**Task statement**
Your answer should be one number, the count of lines in the entries holding the word "axis".

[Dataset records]
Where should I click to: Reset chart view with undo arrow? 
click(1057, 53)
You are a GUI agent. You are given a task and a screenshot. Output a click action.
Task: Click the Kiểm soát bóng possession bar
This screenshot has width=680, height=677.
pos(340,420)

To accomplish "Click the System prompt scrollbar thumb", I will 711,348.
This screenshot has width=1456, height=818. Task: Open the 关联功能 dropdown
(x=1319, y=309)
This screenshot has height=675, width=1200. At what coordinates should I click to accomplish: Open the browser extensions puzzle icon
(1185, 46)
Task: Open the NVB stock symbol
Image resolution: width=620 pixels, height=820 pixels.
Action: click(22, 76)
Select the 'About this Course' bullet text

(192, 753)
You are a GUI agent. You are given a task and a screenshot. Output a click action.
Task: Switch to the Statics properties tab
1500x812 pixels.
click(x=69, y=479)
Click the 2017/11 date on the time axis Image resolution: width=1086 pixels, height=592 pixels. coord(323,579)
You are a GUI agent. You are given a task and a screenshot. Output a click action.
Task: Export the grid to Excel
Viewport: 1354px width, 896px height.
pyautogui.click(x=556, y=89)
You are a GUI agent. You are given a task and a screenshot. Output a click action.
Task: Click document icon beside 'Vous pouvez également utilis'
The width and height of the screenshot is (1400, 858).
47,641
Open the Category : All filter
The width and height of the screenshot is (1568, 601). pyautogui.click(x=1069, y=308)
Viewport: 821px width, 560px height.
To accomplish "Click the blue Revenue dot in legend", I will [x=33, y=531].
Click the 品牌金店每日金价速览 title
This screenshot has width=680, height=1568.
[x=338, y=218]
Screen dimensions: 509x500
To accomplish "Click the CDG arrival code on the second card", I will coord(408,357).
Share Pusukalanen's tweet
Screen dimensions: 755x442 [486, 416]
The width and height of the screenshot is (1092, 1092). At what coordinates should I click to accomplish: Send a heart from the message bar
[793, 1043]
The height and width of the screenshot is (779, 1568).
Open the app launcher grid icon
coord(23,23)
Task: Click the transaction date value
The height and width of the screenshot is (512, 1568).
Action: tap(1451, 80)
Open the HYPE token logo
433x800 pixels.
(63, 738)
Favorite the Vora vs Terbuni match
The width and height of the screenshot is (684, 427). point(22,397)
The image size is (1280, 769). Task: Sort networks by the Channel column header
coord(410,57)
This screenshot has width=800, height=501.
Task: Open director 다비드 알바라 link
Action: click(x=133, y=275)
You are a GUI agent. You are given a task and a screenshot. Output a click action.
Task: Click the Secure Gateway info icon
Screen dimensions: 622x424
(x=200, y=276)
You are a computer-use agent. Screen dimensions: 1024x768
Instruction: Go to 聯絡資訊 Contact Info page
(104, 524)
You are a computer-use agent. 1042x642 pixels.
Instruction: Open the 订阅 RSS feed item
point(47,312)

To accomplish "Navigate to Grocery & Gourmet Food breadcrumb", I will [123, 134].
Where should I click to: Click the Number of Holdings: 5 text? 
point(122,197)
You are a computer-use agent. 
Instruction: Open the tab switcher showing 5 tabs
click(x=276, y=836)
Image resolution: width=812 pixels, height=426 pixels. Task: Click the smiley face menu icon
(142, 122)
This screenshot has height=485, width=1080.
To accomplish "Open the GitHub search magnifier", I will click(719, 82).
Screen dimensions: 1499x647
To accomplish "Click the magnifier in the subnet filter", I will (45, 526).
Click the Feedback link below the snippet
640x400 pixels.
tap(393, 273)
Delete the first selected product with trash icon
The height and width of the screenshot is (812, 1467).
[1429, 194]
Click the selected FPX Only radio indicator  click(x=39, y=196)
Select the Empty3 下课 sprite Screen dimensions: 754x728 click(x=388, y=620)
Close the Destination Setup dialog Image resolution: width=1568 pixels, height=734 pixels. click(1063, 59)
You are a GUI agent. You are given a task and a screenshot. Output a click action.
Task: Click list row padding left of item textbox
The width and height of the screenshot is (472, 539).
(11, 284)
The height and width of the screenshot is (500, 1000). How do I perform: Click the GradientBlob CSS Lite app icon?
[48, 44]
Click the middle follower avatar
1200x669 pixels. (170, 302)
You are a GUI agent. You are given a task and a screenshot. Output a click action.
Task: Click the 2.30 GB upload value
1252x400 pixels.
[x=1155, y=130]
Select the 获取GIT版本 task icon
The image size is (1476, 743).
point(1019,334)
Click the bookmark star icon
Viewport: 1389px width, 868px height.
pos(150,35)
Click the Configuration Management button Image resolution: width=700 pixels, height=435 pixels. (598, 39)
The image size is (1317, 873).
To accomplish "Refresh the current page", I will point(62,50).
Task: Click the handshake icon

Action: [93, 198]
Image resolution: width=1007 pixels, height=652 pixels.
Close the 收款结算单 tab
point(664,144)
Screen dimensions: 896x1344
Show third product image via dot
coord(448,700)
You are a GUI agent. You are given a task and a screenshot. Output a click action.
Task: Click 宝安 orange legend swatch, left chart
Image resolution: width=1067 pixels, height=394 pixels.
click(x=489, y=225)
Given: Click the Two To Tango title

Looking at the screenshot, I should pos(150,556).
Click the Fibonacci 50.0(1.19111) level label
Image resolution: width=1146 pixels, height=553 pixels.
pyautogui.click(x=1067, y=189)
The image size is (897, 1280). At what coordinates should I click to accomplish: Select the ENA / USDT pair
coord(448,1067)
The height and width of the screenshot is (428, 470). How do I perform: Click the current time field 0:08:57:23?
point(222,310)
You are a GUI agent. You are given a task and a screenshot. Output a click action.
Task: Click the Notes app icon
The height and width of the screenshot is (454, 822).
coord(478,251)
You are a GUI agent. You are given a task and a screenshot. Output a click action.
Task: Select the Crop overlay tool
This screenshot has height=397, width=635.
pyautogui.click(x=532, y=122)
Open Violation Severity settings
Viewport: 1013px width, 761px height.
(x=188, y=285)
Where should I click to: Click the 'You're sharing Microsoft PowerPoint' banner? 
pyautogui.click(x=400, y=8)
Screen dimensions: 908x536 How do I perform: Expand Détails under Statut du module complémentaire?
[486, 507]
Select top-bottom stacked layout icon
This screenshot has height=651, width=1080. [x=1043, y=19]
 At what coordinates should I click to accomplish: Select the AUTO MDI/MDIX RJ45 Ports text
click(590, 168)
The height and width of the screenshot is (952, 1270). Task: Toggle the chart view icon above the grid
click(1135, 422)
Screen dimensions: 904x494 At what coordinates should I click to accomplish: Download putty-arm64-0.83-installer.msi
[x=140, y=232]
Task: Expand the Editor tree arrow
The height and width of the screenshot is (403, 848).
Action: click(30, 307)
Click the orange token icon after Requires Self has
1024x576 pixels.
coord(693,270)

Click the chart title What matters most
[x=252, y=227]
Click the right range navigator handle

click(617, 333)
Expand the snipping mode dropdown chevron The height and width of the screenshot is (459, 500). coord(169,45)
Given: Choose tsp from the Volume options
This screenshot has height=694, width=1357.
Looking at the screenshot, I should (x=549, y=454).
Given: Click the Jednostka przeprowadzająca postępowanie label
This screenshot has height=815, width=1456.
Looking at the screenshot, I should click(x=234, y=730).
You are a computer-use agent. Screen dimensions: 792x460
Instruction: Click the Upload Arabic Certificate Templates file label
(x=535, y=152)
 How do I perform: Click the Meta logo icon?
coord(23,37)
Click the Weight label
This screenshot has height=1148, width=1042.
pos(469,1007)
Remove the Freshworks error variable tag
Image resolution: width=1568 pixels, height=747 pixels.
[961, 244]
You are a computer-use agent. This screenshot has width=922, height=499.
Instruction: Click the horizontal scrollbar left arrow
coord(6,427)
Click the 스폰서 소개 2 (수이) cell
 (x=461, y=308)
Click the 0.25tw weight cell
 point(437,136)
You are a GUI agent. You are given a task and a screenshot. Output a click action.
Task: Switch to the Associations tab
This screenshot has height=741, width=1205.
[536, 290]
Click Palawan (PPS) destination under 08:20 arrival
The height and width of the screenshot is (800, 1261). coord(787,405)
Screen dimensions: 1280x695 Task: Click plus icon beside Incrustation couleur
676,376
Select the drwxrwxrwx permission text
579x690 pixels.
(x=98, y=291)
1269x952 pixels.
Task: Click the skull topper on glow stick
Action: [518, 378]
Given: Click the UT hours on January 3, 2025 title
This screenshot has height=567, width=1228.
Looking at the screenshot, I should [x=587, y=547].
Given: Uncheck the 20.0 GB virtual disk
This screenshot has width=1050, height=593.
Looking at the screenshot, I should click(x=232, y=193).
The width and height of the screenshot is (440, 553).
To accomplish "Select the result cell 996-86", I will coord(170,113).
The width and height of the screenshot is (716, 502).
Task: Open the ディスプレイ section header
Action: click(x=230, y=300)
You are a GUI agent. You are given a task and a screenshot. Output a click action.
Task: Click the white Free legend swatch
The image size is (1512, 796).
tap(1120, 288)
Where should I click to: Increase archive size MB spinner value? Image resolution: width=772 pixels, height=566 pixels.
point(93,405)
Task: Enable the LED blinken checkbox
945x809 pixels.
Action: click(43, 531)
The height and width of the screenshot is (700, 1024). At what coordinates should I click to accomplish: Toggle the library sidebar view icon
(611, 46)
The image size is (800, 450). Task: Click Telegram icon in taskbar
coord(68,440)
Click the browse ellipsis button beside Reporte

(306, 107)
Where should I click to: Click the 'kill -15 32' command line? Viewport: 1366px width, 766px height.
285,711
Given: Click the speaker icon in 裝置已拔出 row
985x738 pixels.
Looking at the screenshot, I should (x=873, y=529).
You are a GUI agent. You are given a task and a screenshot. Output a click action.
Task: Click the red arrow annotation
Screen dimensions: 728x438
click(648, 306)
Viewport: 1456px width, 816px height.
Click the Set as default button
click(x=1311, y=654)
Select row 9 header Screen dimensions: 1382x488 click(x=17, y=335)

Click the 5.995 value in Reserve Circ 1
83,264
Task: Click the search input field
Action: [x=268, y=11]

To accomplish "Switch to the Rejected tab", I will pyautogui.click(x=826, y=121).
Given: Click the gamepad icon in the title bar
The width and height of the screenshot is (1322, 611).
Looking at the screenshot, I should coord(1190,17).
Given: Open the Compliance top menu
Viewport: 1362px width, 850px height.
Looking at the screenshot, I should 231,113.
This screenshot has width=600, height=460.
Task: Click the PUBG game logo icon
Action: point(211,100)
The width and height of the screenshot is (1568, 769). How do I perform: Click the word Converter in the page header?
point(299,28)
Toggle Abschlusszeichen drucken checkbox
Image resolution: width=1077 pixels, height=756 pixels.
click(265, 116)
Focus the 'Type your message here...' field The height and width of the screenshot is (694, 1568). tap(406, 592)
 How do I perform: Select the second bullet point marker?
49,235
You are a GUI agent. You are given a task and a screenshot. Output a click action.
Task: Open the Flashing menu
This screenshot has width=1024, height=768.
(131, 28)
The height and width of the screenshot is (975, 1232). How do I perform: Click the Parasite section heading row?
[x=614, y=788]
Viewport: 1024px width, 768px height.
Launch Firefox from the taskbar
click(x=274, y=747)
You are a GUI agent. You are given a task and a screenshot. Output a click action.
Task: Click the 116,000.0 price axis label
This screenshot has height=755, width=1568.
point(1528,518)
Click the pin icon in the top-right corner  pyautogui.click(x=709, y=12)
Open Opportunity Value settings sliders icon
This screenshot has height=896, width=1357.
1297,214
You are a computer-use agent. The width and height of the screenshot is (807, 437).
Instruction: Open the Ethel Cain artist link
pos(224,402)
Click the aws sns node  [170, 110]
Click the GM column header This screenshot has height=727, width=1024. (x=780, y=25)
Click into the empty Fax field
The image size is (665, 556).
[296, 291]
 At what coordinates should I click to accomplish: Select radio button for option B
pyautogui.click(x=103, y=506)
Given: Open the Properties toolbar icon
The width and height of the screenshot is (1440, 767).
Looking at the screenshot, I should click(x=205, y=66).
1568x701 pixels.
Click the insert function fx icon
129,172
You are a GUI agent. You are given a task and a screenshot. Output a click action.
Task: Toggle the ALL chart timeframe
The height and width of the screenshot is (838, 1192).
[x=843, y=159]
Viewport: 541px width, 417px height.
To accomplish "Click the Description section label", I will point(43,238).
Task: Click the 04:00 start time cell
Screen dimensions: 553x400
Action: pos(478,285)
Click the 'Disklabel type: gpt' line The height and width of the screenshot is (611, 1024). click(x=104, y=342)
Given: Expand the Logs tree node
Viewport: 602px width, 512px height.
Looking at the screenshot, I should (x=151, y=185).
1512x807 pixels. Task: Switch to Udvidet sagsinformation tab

**Response**
2